Inflation, Interest Rates and the Fed
Interest Rates and the FedInterest rates change on a regular basis. The rates that you pay on a mortgage or other type of loan will vary from day-to-day and week-to-week based on many macroeconomic variables, including inflation, unemployment rates, growth rates, tax laws, and the Fed's policies and outlook. The Fed affects interest rates by setting two key rates, the discount rate and the federal funds rate. The discount rate is the rate which the Federal Reserve Bank charges its member banks for overnight loans. The Fed actually controls this rate directly, but it tends to have little impact on the activities of banks because these funds are also available elsewhere. The federal funds rate is the interest rate at which banks loan excess reserves to each other. While the Fed can't directly affect this rate, it effectively controls it in the way it buys and sells Treasuries to banks. This is the rate that reaches individual investors, though the changes usually aren't felt for a period of time .

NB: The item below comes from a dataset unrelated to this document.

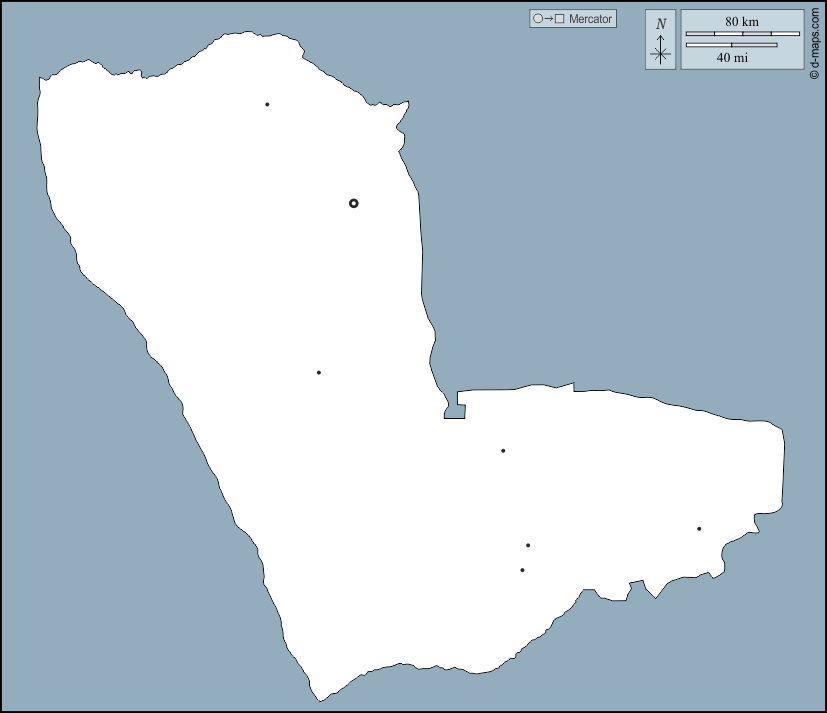Click the southernmost city dot
Screen dimensions: 827x713
point(522,570)
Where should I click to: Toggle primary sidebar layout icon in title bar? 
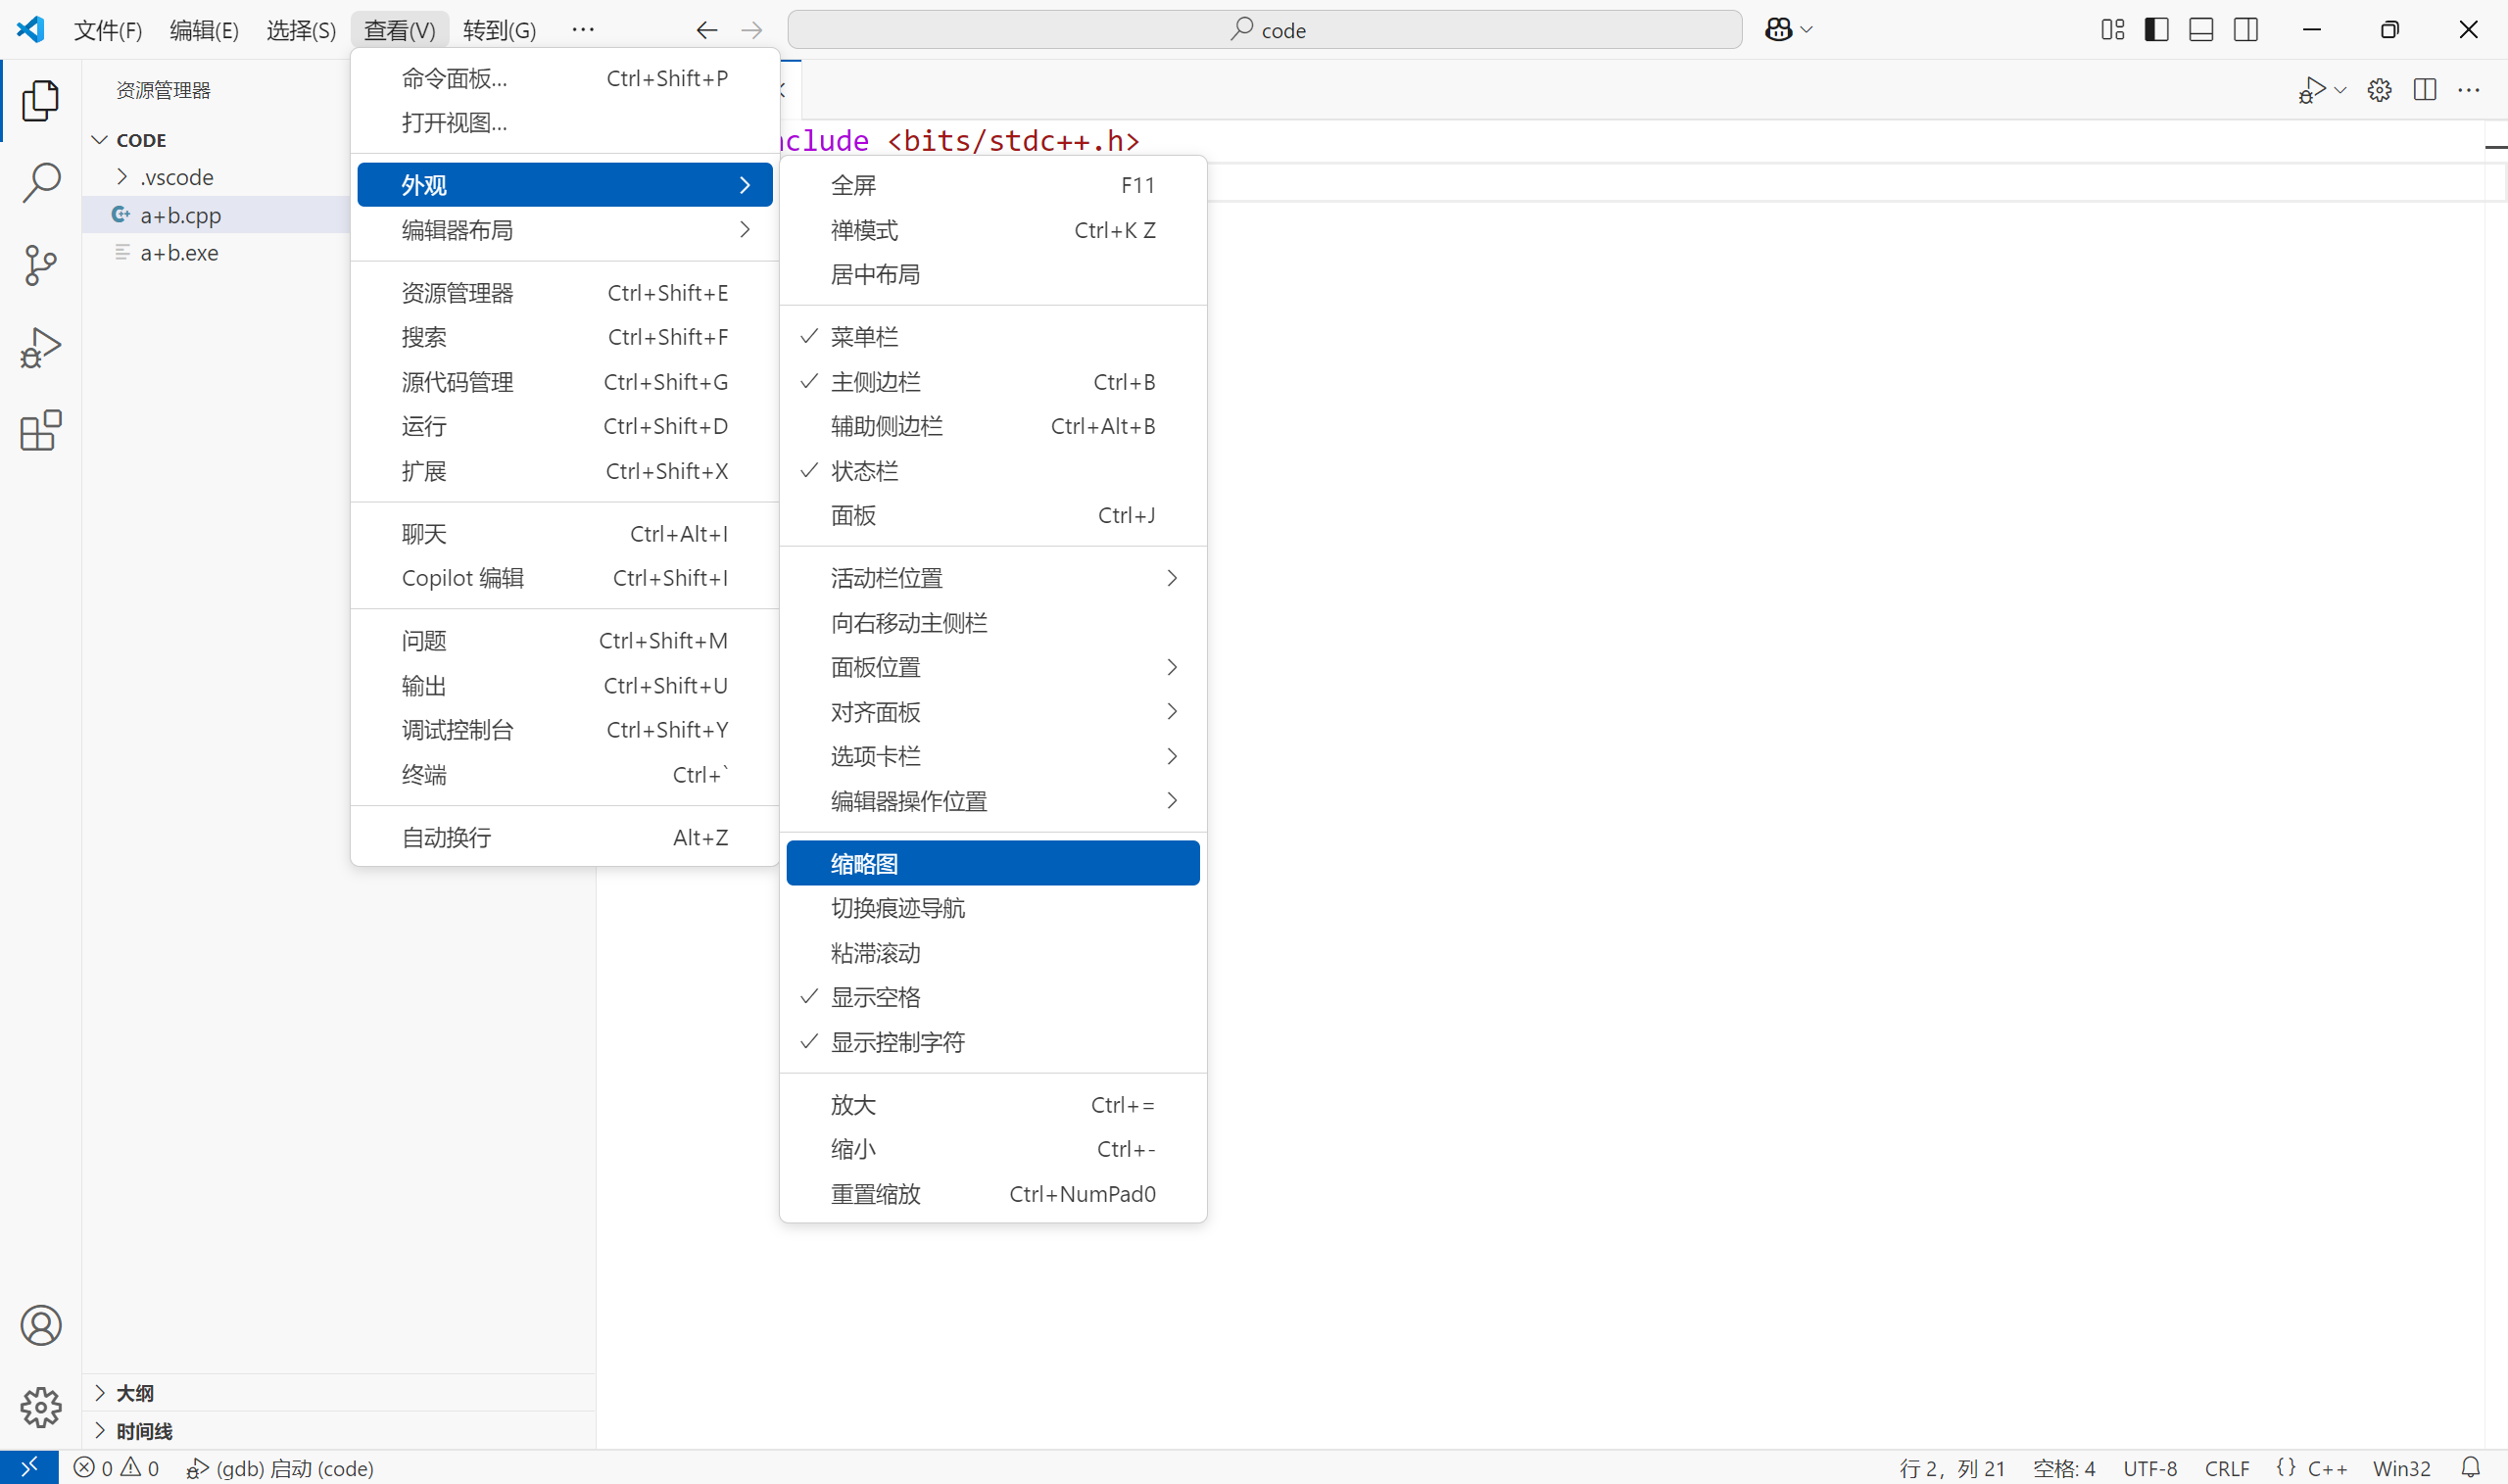2156,30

So, why should the average investor care about interest rates? Of course, interest rates affect things such as loans and mortgages, but they also have an effect on the markets as well. As rates change, the demand for different types of investments will change as well. During periods of low interest rates, stocks are considered more attractive than bonds and other fixed interest investments-the price the banks and other institutions are willing to pay to borrow your money has gone down. Similarly, periods of high interest rates are considered bad for stocks because safer investments earn higher returns. Moreover, the interest rate picture is often seen as an indicator for the economy on a large scale. High interest rates mean it is more expensive for businesses to borrow money to expand and will also likely decrease consumer spending.